Scheduler concept inside FERMI

I need a confirmation about one fact. In the page 10 of Fermi white paper, we can see an diagram concept of scheduler. If we take in consideration it, each instruction rectangle represent a package of instructions for each CUDA core? Or, it’s a instruction package for one CUDA Core at the time? I’m trying to figure out what it happen exactly.

Each rectangle represents 16 copies of the same instruction sent to 16 cores within the same SM.

Because there are 32 cores in the SM, both schedulers can send a total of 32 instructions to cores at the same time.

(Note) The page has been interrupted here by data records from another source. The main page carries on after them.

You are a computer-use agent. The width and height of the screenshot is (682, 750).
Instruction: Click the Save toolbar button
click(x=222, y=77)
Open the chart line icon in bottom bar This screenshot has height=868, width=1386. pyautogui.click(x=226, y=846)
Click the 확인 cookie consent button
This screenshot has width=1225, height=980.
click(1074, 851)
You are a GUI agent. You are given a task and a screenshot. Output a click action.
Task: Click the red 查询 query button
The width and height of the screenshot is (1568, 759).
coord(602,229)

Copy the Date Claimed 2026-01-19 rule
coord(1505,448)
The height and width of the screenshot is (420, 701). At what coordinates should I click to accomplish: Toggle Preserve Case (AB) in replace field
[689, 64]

To quote the programming guide: “At every instruction issue time, each scheduler issues:
 One instruction for devices of compute capability 2.0,
 Two instructions for devices of compute capability 2.1,
for some warp that is ready to execute, if any. The first scheduler is in charge of the warps with an odd ID and the second scheduler is in charge of the warps with an even ID. Note that when a scheduler issues a double-precision floating-point instruction, the other scheduler cannot issue any instruction. A warp scheduler can issue an instruction to only half of the CUDA cores. To execute an instruction for all threads of a warp, a warp scheduler must therefore issue the instruction over two clock cycles for an integer or floating-point arithmetic instruction.”

I understand! Thank you very much!